Grape - growers in certain parts of America have known this trouble for at least fifty years. It has been reported especially from Connecticut, central and western New York, and Michigan. What appears to be the same disease has been observed in Australia (Queensland) and in many parts of France. In France there appear to be two forms of shelling: one in which there is a failure of the flowers to set fruit in some or all parts of the cluster, known to the French as coulure; the second form, in which the fruits fall or shell. The latter type is the more important in this country; the losses at times being serious. Fifty per cent of the fruit may drop when affected with shelling, or rattling.


Affected grapes fall two or three weeks before maturity. Those diseased berries, particularly of the green varieties, exhibit a peculiar though indistinct mottling of the surface. The skin becomes abnormally thick, and the whole berry is harder than healthy berries of the same age. The interior of such a fruit shows a brown zone just beneath the skin. The taste of shelling berries is noticeably insipid as compared to the tart, astringent flavor of the healthy, unripe berries. Shelling grapes separate easily from the stem, leaving the latter as if cut with a knife; no such phenomenon occurs with unaffected berries. Generally those berries at the lower end or at the extremity of the shoulder are first to fall from the bunch. Shelling is not always accompanied by foliage discolorations, nor is a browning of the leaves a certain indication of the disease.

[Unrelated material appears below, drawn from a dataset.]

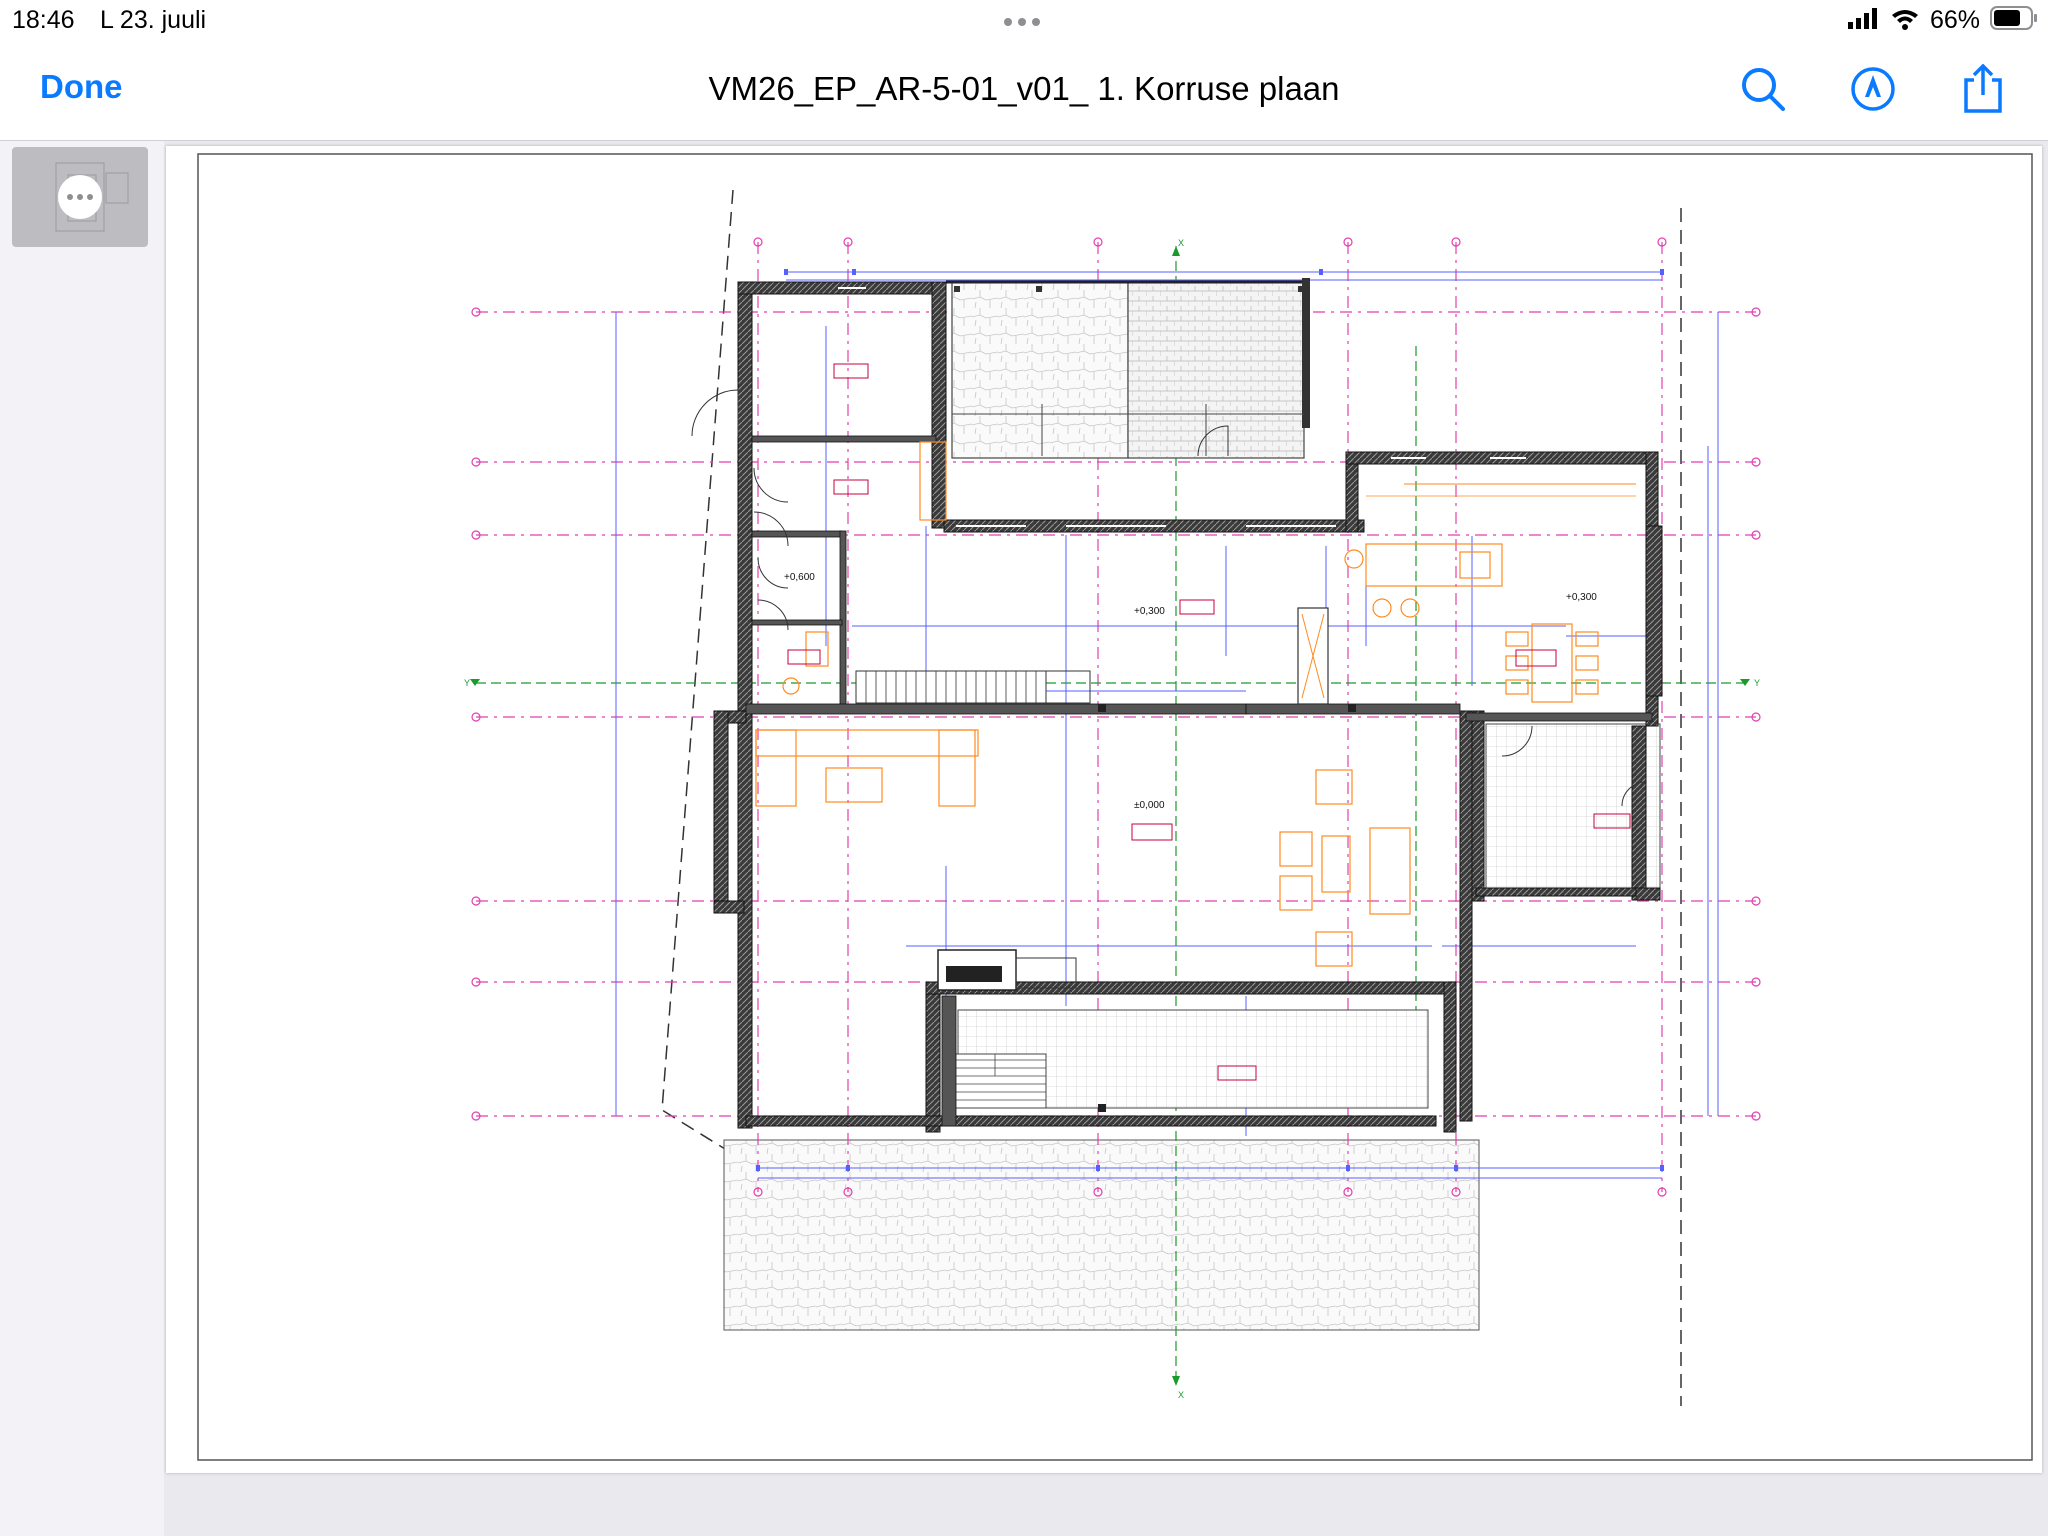  I want to click on page-thumbnail, so click(80, 197).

The cause of grape-shelling is obscure, although a great many suggested causes have been eliminated by close students of the trouble. Among the excluded primary causal factors may be noted: certain fungi, insects, lack of phosphoric-acid and meteorological conditions. Those agencies which are thought to increase or favor shelling are: a weakening of the vines due to overbearing, heavy vegetative growth, excessive nitrogen supply emphasized by over-tillage, prolonged drought or excessive rains followed by drought, and a poorly developed root - system. One authority concludes that a lack of potash is in many cases the primary cause. There is considerable evidence, however, that this is not a factor. The agencies already listed as favoring the trouble may be regarded as exciting causes.

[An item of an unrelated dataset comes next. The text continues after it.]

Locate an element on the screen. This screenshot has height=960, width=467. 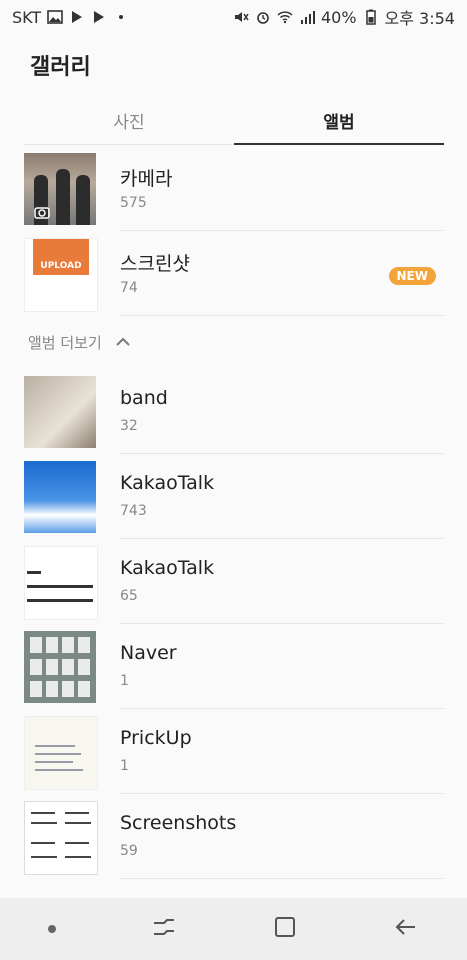
clock: 오후 3:54 is located at coordinates (420, 18).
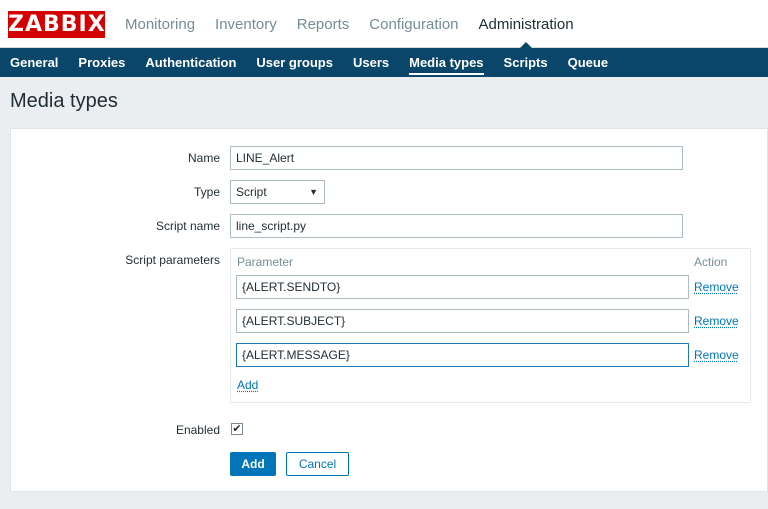  I want to click on parameter-input-1: {ALERT.SENDTO}, so click(462, 287).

Since the main cause of shelling is apparently deficient nourishment, steps should be taken to correct such conditions. The soil should receive attention; potash should be applied where needed. Cultivation of poorly-nourished vines aggravates shelling; proper cultivation is essential. Care should be taken to properly handle vines that overbear; such plants need an adequate food - supply. In France it has been advised that shoots be pinched or cut off after the development of six to eight leaves where the grapes are borne; or twelve to fifteen on those shoots not carrying fruit. This diverts the elaborated food from the shoots to the berries. This procedure is said to give satisfactory results in France.


Sturgis, W. C. Notes on the so-called "shelling" of grapes. Connecticut Agr. Exp. Sta. Rept. 1896: 278 - 281. 1897.

Rainsford, E. H. Coulure, or non-setting of grapes. Queensland Agr. Jour. 10: 41 - 42. 1902.

Clinton, G. P. Report of the botanist for 1906. I. Notes on fungous diseases, etc., for 1906. Grape, Vitis sps. Shelling and rot. Connecticut Agr. Exp. Sta. Rept. 1906: 315 - 316. 1907.

Lodeman, E. G. Some grape troubles of western New York. Shelling or rattling. Cornell Univ. Agr. Exp. Sta. Bul. 76:413 - 440. 1894.